If the Trump administration continues canceling awards and grants — which seems more than likely — it is probable that more researchers at CU Boulder will lose their jobs — and those job losses will ripple out into the community. So too will reductions in spending on research expenditures, like equipment and construction.

It is also important to remember that behind job figures are people. One person who has already lost her job to federal research cuts is Boulder City Councilmember Nicole Speer.

Speer ran a brain imaging research facility at CU that relied on NIH funding. When the Trump administration paused NIH grant reviews, the facility’s funding dried up, forcing Speer to eliminate her own position earlier this month.

“It’s a very intentional attack on science,” Speer told the Boulder Reporting Lab.

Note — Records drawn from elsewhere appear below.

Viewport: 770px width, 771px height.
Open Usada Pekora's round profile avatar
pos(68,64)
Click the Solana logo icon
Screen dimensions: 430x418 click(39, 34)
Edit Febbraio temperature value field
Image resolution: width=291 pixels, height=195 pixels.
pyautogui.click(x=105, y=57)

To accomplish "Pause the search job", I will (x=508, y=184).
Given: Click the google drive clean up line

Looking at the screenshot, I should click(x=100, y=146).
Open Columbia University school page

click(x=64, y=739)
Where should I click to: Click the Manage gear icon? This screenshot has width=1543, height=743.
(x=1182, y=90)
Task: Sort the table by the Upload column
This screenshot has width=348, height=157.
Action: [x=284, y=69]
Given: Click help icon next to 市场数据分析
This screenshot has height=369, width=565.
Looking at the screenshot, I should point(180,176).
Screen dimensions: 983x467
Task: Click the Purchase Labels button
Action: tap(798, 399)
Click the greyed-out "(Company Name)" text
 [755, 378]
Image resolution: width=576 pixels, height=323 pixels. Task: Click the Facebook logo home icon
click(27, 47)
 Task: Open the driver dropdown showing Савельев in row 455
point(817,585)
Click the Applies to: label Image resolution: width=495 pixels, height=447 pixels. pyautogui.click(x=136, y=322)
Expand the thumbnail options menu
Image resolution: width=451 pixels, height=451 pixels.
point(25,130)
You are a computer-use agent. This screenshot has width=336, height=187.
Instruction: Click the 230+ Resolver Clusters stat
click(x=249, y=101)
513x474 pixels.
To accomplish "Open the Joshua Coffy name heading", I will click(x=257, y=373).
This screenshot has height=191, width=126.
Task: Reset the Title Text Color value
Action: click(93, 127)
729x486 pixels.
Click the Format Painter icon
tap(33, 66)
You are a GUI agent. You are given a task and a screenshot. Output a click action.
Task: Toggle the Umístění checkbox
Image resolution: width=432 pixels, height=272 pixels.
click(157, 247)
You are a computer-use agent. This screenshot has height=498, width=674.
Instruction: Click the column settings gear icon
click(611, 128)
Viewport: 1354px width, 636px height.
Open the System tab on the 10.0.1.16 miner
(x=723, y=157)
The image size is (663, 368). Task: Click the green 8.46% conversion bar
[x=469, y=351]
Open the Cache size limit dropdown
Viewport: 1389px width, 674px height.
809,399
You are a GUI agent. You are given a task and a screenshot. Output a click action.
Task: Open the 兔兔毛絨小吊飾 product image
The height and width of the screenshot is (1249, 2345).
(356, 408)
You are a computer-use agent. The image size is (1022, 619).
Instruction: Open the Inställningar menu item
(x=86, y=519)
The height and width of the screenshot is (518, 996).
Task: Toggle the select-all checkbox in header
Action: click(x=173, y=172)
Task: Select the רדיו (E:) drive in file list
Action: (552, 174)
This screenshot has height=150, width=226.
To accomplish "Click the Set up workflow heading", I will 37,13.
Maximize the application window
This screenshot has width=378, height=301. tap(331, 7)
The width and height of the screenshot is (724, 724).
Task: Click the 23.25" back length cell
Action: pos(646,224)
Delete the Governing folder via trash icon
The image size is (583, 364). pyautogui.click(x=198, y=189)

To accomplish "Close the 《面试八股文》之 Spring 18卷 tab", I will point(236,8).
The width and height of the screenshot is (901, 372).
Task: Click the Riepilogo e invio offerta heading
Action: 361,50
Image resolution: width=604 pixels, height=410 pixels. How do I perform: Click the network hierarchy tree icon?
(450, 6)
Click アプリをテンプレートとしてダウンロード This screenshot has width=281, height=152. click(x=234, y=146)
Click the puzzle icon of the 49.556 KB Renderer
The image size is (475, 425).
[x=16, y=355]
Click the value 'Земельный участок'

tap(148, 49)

This is where things get more troubling.

Haphazardly slashing research funding is economically harmful in the present, but the future losses in innovation are going to harm us in profound ways we simply can’t anticipate.

Not only is the U.S. likely to quickly fall behind in the race for future technologies, pharmaceuticals and medical advancements, but we will never know what advancements we scorn by ending projects and firing scientists.

Projects terminated at CU Boulder include research seeking to find ways to improve learning outcomes for young students using AI, a study seeking to reduce health risks from wildfire smoke near schools, a program to provide Armenia with the knowledge and tools it needs to adopt more sustainable water management practices, and a partnership designed to broaden educational and career pathways for aspiring engineers.

Extrapolated to the hundreds of research universities across the country and the damage caused to scientific inquiry by this administration in a matter of months is simply astounding.

To be clear, the scale and scope of government bureaucracy are not sacrosanct. In any institution the size of our government, there is bound to be bloat and waste. As such, trimming back the federal workforce and reducing spending on things like research awards and grants are not inherently bad things — done right, they could serve to help get us on the path to a balanced budget while simultaneously making government more efficient.

The key words here, though, are “done right.”

Careful, considered cuts to eliminate waste and increase efficiency would be done with a scalpel. As we’ve all seen, this administration prefers the chainsaw.

And spending money on scientific research is far from waste; it is an investment — in both immediate economic activity and the future wellbeing of our country.

The counter to these ruinous cuts is a Congress with a spine. Congress is in charge of our nation’s purse and, sooner or later, it is going to have to take the reins back from an overreaching executive branch. Our responsibility, then, is to pressure our representatives to uphold their Constitutional duty to guide our nation’s spending and continue funding the vital research occurring at our universities.

And, of course, to do our part when midterm elections come around.

We are a little more than 100 days into Donald Trump’s destructive presidency. He’s got more than 1,340 left. If we continue letting him and his cronies belligerently destroy the foundational pillars of American excellence — of which our research universities are undoubtedly among — we are going to learn one of life’s lessons the hard way: It’s a lot easier to tear something down than it is to build something up.